On Mon, Dec 28, 2020 at 10:49:59AM +1000, David Gwynne wrote:
> On Sat, Dec 26, 2020 at 04:48:23PM -0600, Scott Cheloha wrote:
> > Now that we've removed bd_rdStart from the bpf_d struct, removing
> > ticks from bpf(4) itself is straightforward.
> >
> > - bd_rtout becomes a timespec; update bpfioctl() accordingly.
> > Cap it at MAXTSLP nanoseconds to avoid arithmetic overflow
> > in bpfread().
> >
> > - At the start of bpfread(), if a timeout is set, find the end
> > of the read as an absolute uptime. This is the point where
> > we want to avoid overflow: if bd_rtout is only MAXTSLP
> > nanoseconds the timespecadd(3) will effectively never overflow.
> >
> > - Before going to sleep, if we have a timeout set, compute how
> > much longer to sleep in nanoseconds.
> >
> > Here's a spot where an absolute timeout sleep would save a
> > little code, but we don't have such an interface yet. Worth
> > keeping in mind for the future, though.
>
> Are there any other places that would be useful though? bpf is pretty
> special.
kqueue_scan() in kern_event.c can have a spurious wakeup, so an
absolute sleep would be useful there. doppoll() in sys_generic.c is
the same, though I think mpi@/visa@ intend to refactor it to use
kqueue_scan().
In general, if you have a thread that wants to do something on a
strict period you need to use an absolute sleep to avoid drift.
This code drifts:
for (;;) {
do_work();
tsleep_nsec(&nowake, PPAUSE, "worker", SEC_TO_NSEC(1));
}
While this code will not:
uint64_t deadline;
deadline = nsecuptime();
for (;;) {
do_work();
deadline = nsec_advance(deadline, SEC_TO_NSEC(1));
tsleep_abs_nsec(&chan, PPAUSE, "worker", deadline);
}
(Some of those interfaces don't actually exist, but they are easy to
write and you can infer how they work.)
Most developers probably do not care about maintaining a strict period
for periodic workloads, but I have a suspicion that it would keep
system performance more deterministic because you don't have various
periodic workloads drifting into one another, overlapping, and
momentarily causing utilization spikes.
I know that probably sounds far-fetched... it's an idea I've been
fussing with.
> > dlg@: You said you wanted to simplify this loop. Unsure what shape
> > that cleanup would take. Should we clean it up before this change?
>
> I wanted to have a single msleep_nsec call and pass INFSLP when it
> should sleep forever.. You saw my first attempt at that. It had
> issues.
>
> > Thoughts? ok?
>
> How would this look if you used a uint64_t for nsecs for bd_rtout,
> and the nsec uptime thing from your pool diff instead of timespecs
> and nanouptime?
See the attached patch. It is shorter because we can do more inline
stuff with a uint64_t than with a timespec.

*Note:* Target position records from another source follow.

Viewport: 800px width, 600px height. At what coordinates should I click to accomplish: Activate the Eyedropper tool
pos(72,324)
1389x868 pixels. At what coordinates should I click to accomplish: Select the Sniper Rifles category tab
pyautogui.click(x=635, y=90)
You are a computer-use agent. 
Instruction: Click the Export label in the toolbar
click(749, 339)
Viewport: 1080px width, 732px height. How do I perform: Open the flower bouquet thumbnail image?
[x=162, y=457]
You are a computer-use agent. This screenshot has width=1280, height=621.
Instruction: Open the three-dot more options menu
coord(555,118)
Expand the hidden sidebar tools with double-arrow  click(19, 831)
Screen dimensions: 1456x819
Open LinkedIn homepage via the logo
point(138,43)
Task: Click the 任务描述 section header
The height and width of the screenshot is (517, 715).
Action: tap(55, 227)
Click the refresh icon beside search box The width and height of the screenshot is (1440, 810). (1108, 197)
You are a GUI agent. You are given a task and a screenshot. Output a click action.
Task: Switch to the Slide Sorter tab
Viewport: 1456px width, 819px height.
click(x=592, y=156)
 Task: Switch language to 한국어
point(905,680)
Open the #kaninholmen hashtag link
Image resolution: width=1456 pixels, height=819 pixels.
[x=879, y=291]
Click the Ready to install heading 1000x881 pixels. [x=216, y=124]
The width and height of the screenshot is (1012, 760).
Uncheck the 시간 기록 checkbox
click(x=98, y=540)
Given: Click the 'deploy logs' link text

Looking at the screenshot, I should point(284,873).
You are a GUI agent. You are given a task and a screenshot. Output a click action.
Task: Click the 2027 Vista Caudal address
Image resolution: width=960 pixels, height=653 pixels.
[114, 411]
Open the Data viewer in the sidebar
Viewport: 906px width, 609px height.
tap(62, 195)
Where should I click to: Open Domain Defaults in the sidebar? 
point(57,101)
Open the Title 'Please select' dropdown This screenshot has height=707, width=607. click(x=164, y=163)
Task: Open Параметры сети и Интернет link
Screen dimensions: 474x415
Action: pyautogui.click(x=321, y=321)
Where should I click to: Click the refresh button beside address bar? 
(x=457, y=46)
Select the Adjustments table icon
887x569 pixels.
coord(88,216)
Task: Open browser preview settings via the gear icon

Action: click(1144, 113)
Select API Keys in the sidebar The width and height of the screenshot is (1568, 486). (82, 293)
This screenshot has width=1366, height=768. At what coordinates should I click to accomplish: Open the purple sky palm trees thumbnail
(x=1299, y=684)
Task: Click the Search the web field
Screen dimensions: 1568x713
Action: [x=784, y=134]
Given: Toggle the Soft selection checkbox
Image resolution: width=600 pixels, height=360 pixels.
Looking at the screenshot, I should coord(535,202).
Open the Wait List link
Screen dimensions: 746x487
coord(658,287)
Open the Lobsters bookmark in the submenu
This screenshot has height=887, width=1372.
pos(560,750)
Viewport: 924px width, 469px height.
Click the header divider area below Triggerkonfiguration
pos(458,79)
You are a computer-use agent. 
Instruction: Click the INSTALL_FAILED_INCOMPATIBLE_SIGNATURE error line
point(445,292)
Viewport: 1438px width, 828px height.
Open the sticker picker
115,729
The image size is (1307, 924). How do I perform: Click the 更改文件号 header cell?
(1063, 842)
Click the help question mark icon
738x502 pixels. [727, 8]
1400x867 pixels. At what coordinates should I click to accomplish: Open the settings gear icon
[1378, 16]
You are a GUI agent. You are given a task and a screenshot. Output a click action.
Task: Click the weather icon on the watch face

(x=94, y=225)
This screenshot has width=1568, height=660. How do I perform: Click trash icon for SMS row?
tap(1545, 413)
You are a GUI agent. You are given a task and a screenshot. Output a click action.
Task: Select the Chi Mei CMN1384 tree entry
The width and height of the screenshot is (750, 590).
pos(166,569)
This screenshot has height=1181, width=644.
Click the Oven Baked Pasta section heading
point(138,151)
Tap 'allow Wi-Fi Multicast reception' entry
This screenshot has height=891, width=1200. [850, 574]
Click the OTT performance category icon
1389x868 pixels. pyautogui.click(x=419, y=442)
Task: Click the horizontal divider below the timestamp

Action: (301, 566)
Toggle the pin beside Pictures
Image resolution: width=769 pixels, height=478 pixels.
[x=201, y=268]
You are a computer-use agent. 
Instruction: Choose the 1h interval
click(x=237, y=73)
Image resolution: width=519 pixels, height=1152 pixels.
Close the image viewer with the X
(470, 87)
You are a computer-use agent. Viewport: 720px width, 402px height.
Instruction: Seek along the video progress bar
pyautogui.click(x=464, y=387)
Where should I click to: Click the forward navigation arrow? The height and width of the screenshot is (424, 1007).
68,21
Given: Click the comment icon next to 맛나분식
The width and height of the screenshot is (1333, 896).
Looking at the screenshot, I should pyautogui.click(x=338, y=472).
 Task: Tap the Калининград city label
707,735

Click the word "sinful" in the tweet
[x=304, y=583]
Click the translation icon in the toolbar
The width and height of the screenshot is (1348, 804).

> What's the thinking behind nanouptime instead of getnanouptime?
In general we should prefer high resolution time unless there is a
compelling performance reason to use low-res time.
In particular, we should prefer high res time whenever userspace
timeouts are involved as userspace can only use high-res time.
For instance, when tsleep_nsec/etc. are reimplemented with kclock
timeouts (soon!) I will remove the use of low-res time from
nanosleep(2), select(2)/pselect(2), poll(2)/ppoll(2), and kevent(2).
The use of low-res time in these interfaces can cause undersleep right
now. They're buggy.
> More generally, what will getnanouptime do when ticks go away?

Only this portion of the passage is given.